Exercise A:
State whether each statement below agrees with the study abstract, answering yes or no and quoting the deciding words from the abstract. (i) The data were gathered in three waves spaced six months apart. (ii) Among adolescents with high base-level health anxiety, change in health anxiety predicted change in HRIU. (iii) The sample consisted of 2,500 Czech adolescents aged 11-16.
Exercise B:
Reproduce the study abstract between "Accepted for/Published in: Journal" and "initial health anxiety.", inclusive, substituting "distressing content" for "disconcerting content".

Document segment:

######

Accepted for/Published in: Journal of Medical Internet Research
Date Submitted: Sep 4, 2024
Date Accepted: Aug 20, 2025
Longitudinal Relationship Between Adolescent Health Anxiety and Health-related Internet Use: A 3-Wave Survey Study
ABSTRACT
Background:
Health anxiety among adolescents is understudied, yet of concern. Health-related internet use (HRIU) is a common coping strategy for health anxiety. Unfortunately, disconcerting content may prompt, rather than mitigate, the health anxiety. While this has been researched, within-person evidence for the long-term relationship is lacking. Furthermore, adolescents with different base-level health anxiety may react differently to health-related content; thus, the effect of HRIU might depend on their initial health anxiety.
Objective:
This study focused on the longitudinal relationship between HRIU and health anxiety on the within-person level in adolescents. We considered their base-level health anxiety, studying separately adolescents with low, medium, and high base-level health anxiety compared to others.
Methods:
We analysed data from 2,500 Czech adolescents, aged 11-16 (M=13.43, SD=1.69, 50% girls, in Wave 1). Health anxiety was measured by the affective subscale of the Multidimensional Inventory of Hypochondriacal Traits and HRIU was captured by 6 items reflecting health-related behaviors (e.g., reading articles or watching videos with health-related content). The level of health anxiety in Wave 1 also served as a grouping factor. The data was collected in three waves six months apart in June 2021, December 2021 and May/June 2022 and analysed using random-intercept cross-lagged panel model, allowing us to study within-person effects.
Results:
On the between-person level, adolescents with higher base-level health anxiety were more frequent HRI users (β=.52, P<.001). On the within-person level, change in health anxiety did not predict change in HRIU, or vice versa, for the sub-group with high base-level health anxiety. On the other hand, for adolescents with medium health anxiety, change in HRIU positively predicted health anxiety with large effects across all waves (β=.16, P=.03 from W1 to W2; β=.18, P=.01 from W2 to W3) and increase in health anxiety affected HRIU from Wave 2 to Wave 3 (β=.15, P=.03). For adolescents with low base-level health anxiety, change in their HRIU had large positive effect on changes in health anxiety from Wave 1 to Wave 2 (β=.17, P<.001), and health anxiety positively affected HRIU with medium effect from Wave 2 to Wave 3 (β=.11, P=.03).
Conclusions:
This study shows that adolescents with lower, rather than high health anxiety are susceptible to the negative long-term effects of HRIU. For adolescents with high health anxiety, HRIU neither worsens nor relieves health anxiety over time, suggesting that counsellors should guide them towards other coping strategies besides HRIU. Adolescents with medium to low health anxiety should be guided toward mindful HRIU to prevent increased health anxiety after HRIU. This should include fostering eHealth literacy (e.g., recognizing personally irrelevant information, awareness about the tendency for sensation in media) and coping mechanisms (e.g., time or topic limits, or seeking health information with clear intention, not compulsively).

######

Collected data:

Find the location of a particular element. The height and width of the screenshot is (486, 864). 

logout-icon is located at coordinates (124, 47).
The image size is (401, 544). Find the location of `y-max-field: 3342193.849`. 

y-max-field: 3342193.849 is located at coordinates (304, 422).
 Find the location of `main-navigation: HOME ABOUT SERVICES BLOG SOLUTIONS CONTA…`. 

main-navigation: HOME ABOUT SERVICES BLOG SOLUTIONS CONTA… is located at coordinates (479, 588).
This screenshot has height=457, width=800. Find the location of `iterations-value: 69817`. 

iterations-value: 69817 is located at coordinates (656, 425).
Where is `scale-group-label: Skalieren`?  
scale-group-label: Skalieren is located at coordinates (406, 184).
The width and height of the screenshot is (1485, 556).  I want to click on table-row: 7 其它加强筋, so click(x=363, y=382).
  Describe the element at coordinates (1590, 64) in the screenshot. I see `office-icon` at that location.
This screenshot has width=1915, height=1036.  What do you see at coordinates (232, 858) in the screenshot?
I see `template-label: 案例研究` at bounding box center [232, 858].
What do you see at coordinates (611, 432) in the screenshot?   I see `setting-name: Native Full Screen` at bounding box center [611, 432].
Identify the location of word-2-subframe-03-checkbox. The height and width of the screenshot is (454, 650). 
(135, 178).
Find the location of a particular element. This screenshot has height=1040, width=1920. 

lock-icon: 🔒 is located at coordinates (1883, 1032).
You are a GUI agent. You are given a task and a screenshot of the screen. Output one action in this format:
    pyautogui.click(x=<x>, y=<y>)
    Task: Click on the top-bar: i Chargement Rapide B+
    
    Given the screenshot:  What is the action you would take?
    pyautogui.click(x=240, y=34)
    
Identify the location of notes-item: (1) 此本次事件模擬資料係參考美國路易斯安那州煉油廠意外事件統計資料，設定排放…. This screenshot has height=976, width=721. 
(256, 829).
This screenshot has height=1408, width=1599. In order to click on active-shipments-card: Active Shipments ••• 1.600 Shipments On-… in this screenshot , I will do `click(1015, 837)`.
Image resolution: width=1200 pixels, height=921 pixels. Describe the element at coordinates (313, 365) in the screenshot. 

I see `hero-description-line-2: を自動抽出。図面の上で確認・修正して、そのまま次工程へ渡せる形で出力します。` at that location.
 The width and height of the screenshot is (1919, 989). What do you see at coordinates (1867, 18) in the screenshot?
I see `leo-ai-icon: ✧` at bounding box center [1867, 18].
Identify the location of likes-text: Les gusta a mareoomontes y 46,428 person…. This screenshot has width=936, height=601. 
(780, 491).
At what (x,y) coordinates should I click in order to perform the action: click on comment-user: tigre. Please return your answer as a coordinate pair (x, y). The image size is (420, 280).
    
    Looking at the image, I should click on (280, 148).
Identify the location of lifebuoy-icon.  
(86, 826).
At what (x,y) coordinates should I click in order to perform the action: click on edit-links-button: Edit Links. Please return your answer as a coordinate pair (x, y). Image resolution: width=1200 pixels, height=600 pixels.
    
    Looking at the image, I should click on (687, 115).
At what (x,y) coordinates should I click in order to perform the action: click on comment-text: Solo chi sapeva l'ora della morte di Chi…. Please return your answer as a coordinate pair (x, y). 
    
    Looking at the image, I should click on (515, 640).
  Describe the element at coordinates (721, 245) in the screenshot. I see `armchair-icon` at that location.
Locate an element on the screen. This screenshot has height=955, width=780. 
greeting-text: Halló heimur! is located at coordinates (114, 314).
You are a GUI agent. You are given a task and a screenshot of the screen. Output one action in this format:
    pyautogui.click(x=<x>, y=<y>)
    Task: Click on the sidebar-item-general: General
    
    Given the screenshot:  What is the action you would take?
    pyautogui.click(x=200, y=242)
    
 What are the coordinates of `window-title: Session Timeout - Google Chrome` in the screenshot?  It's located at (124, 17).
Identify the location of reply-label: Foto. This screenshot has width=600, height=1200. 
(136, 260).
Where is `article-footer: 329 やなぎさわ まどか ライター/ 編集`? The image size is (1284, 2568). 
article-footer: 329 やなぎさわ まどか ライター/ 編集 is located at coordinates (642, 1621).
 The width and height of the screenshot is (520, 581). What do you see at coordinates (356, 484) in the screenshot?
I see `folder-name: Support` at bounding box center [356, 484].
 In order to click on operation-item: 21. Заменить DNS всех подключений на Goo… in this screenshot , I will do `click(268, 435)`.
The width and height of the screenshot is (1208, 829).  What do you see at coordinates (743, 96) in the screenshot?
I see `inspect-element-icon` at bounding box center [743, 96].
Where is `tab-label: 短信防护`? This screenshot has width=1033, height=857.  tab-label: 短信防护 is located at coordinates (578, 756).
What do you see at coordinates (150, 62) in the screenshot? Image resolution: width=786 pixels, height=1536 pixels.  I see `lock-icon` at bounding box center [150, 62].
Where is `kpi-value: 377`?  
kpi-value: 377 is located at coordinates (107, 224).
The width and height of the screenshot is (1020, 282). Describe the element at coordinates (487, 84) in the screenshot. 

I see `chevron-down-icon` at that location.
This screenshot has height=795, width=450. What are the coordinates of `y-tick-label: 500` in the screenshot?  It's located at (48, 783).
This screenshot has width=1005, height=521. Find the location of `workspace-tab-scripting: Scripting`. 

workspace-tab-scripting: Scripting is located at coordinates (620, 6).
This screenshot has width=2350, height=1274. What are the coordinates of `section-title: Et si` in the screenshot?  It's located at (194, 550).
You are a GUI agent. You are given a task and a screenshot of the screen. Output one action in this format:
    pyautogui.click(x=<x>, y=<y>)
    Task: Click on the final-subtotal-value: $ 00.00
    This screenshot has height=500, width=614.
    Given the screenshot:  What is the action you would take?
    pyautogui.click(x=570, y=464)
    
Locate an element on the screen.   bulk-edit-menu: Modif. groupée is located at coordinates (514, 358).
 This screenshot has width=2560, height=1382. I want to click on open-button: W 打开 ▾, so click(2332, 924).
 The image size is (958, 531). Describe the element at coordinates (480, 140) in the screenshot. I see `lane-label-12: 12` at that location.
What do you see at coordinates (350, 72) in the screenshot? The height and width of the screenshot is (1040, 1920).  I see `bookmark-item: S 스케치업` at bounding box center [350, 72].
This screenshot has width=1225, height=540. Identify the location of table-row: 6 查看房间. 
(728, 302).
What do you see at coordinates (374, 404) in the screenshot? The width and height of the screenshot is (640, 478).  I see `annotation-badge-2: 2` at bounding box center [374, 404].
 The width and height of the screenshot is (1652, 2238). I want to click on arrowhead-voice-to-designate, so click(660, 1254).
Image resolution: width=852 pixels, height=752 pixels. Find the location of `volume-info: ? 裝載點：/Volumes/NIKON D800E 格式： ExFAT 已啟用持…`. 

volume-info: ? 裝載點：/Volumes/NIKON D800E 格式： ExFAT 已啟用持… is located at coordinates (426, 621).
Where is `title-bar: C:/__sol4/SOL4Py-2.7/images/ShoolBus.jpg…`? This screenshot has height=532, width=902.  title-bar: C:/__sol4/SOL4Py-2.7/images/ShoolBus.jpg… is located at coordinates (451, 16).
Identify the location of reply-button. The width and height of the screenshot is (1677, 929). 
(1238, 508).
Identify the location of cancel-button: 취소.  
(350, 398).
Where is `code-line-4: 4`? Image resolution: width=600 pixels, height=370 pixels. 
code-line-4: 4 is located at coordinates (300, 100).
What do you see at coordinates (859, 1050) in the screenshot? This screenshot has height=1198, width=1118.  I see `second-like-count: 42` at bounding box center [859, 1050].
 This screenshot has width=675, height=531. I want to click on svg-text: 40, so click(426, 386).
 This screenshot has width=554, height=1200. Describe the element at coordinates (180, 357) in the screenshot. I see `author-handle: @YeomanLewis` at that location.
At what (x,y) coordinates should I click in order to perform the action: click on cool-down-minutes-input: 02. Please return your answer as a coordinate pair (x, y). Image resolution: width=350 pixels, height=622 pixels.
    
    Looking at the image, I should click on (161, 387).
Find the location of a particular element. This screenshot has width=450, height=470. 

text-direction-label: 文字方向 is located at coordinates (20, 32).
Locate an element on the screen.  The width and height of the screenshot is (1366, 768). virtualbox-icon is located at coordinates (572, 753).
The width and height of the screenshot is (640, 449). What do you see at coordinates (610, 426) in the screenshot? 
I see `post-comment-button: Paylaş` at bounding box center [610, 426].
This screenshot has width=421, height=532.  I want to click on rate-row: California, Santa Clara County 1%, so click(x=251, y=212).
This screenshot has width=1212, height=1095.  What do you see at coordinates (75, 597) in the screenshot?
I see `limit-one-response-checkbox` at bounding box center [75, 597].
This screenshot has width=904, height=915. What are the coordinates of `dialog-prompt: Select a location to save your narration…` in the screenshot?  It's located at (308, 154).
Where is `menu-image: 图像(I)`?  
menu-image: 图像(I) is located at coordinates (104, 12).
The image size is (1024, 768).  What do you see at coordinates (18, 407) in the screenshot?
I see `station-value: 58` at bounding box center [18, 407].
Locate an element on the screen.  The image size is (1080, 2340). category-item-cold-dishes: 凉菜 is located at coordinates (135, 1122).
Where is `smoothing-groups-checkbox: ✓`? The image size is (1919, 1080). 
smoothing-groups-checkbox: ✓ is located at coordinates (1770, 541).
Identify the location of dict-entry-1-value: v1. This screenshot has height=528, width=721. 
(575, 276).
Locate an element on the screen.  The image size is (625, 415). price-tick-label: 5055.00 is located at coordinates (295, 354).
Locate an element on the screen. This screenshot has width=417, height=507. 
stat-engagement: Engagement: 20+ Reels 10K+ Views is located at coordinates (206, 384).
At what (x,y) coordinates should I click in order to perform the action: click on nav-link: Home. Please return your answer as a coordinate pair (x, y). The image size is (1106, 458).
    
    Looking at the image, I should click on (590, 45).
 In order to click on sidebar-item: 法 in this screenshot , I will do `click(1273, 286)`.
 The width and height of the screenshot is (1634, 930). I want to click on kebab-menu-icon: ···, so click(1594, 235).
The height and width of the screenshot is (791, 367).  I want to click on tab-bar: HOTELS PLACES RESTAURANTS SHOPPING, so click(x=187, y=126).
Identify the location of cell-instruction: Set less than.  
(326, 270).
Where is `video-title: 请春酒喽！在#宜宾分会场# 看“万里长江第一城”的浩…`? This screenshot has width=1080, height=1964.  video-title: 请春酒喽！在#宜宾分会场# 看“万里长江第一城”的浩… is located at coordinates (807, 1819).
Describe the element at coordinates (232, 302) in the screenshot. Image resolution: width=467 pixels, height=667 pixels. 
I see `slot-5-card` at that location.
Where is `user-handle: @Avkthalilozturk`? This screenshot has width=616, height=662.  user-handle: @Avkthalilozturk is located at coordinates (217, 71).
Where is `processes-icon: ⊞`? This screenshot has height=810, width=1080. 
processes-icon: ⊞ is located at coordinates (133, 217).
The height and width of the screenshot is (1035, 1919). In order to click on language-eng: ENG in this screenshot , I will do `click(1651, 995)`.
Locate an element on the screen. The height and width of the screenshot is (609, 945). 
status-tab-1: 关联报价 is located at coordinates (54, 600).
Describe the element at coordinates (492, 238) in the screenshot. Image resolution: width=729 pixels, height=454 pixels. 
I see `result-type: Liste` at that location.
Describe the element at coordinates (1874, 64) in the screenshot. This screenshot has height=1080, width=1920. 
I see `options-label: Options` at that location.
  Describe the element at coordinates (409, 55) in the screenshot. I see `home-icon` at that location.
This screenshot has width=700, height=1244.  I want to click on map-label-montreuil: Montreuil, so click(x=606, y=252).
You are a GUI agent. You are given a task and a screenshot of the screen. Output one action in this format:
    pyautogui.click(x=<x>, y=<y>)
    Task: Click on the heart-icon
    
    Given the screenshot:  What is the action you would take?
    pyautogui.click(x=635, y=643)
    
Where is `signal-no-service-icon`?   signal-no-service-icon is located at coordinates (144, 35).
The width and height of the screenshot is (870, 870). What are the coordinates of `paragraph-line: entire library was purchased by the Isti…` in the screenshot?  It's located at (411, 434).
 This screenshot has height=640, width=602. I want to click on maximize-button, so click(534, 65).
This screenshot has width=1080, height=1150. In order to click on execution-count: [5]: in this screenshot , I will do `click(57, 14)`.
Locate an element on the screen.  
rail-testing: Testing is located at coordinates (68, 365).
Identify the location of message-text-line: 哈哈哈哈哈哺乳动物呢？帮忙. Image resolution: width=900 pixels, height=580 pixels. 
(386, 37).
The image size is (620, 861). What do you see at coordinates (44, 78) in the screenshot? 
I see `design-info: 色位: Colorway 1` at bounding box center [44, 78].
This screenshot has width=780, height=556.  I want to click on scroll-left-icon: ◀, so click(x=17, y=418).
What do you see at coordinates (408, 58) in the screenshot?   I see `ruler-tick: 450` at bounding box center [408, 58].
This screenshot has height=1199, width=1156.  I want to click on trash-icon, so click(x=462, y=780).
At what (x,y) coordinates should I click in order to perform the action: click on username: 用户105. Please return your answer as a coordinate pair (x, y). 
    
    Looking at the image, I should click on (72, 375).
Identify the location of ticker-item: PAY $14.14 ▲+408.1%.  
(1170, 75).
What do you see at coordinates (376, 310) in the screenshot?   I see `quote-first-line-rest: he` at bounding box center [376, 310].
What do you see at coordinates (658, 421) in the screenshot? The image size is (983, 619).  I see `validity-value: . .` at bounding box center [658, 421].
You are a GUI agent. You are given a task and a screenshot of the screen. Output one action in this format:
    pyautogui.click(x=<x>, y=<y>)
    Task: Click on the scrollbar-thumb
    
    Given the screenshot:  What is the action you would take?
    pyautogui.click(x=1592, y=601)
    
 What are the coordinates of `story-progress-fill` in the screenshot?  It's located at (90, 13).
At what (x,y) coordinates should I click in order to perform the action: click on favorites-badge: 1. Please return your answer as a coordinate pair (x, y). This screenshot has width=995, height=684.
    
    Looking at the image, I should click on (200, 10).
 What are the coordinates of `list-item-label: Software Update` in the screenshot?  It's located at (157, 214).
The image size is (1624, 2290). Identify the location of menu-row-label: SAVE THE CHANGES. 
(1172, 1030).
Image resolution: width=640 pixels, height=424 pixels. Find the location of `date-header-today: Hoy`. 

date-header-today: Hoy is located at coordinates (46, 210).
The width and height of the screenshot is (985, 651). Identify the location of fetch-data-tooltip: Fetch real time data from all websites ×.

######

Written reply A:
(i) Yes: "The data was collected in three waves six months apart in June 2021, December 2021 and May/June 2022"
(ii) No: "change in health anxiety did not predict change in HRIU, or vice versa, for the sub-group with high base-level health anxiety"
(iii) Yes: "We analysed data from 2,500 Czech adolescents, aged 11-16"

Written reply B:
Accepted for/Published in: Journal of Medical Internet Research
Date Submitted: Sep 4, 2024
Date Accepted: Aug 20, 2025
Longitudinal Relationship Between Adolescent Health Anxiety and Health-related Internet Use: A 3-Wave Survey Study
ABSTRACT
Background:
Health anxiety among adolescents is understudied, yet of concern. Health-related internet use (HRIU) is a common coping strategy for health anxiety. Unfortunately, distressing content may prompt, rather than mitigate, the health anxiety. While this has been researched, within-person evidence for the long-term relationship is lacking. Furthermore, adolescents with different base-level health anxiety may react differently to health-related content; thus, the effect of HRIU might depend on their initial health anxiety.